■ Work instructions
Copy the listing below line for line, without changing a single character.

====

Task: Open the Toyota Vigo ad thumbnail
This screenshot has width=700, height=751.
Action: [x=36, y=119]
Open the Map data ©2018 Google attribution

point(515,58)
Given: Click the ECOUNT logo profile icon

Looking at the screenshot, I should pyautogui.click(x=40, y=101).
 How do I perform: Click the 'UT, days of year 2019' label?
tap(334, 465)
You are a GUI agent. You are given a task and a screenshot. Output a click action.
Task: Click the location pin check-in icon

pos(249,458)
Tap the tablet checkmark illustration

====

■ Final result
Task: Open the Toyota Vigo ad thumbnail
This screenshot has width=700, height=751.
Action: [x=36, y=119]
Open the Map data ©2018 Google attribution

point(515,58)
Given: Click the ECOUNT logo profile icon

Looking at the screenshot, I should pyautogui.click(x=40, y=101).
 How do I perform: Click the 'UT, days of year 2019' label?
tap(334, 465)
You are a GUI agent. You are given a task and a screenshot. Output a click action.
Task: Click the location pin check-in icon

pos(249,458)
Tap the tablet checkmark illustration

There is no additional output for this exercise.